Xiaobei, quien había llegado con Wei Jinyi, silenciosamente levantó a la mujer.
En este momento, no había preocupación por la propiedad de género ya que la supervivencia era la prioridad.
El paso de Wei Jinyi era significativamente más rápido que el de Wei Ruo. Sus pasos eran firmes y desembarazados incluso en los campos embarrados.
We Ruo se encontró algo desorientada. Esta era la primera vez que la llevaban así. Levantó la mirada, solo para ver la parte de abajo de la barbilla y el cuello de Wei Jinyi.

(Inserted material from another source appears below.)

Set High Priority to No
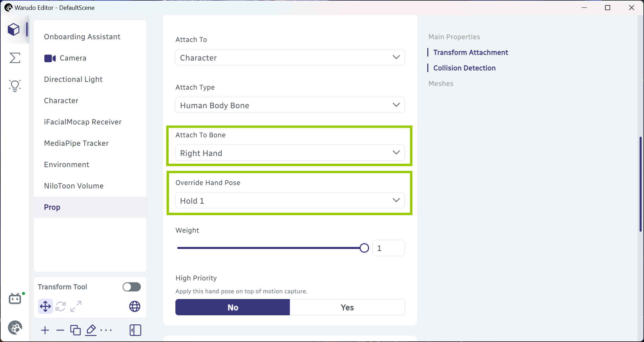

Incluso desde este ángulo, lo encontró extremadamente guapo, aunque su expresión facial era fría, como si gritara: ‘Prohibido el Paso’.
Poco después, Wei Jinyi había llevado a Wei Ruo a su carruaje, estacionado en el camino principal.
Xiaobei, Xiumei y el oficial del gobierno también llegaron.
We Ruo, Xiumei, la mujer y la niña pequeña subieron al carruaje, mientras Xiaobei y el oficial tomaron el asiento del conductor, y Wei Jinyi montó un caballo.
En el carruaje, mientras cuidaba a la niña pequeña, Wei Ruo se enteró de la situación suya y de su madre a través del relato de la madre.
El esposo de la mujer había sido un soldado luchando contra los Piratas japoneses, lamentablemente perdiendo su vida en batalla. Como no había hombres en la familia, sus parientes las expulsaron y se apoderaron de la tierra que legítimamente les pertenecía.
La mujer tuvo que recurrir a mendigar en las calles con su hija. Fue gracias a la propuesta de Wei Ruo que pudieron seguir a otras personas sin hogar para establecerse en el sur de la ciudad.
Cuando inicialmente estaban distribuyendo la tierra, otros, considerando su situación, le dieron un pedazo de terreno que era menos salino y alcalino, haciendo el cultivo relativamente más fácil.
Aunque aisladas, personas bondadosas les llevarían necesidades todos los días. Pero no esperaban una situación como la de hoy, haciendo que la madre y la hija fueran las últimas en irse.
El carruaje se apresuró de vuelta a la ciudad, llegando al gobierno del condado. La mujer y la niña pequeña fueron acomodadas en un almacén, despejado por la oficina del gobierno.
El almacén no era muy grande, con camas alineadas en ambos extremos. Todos los que eran traídos aquí eran acomodados para quedarse en este lugar.
Familias pequeñas podían caber en una cama, mientras que las más grandes ocupaban dos camas.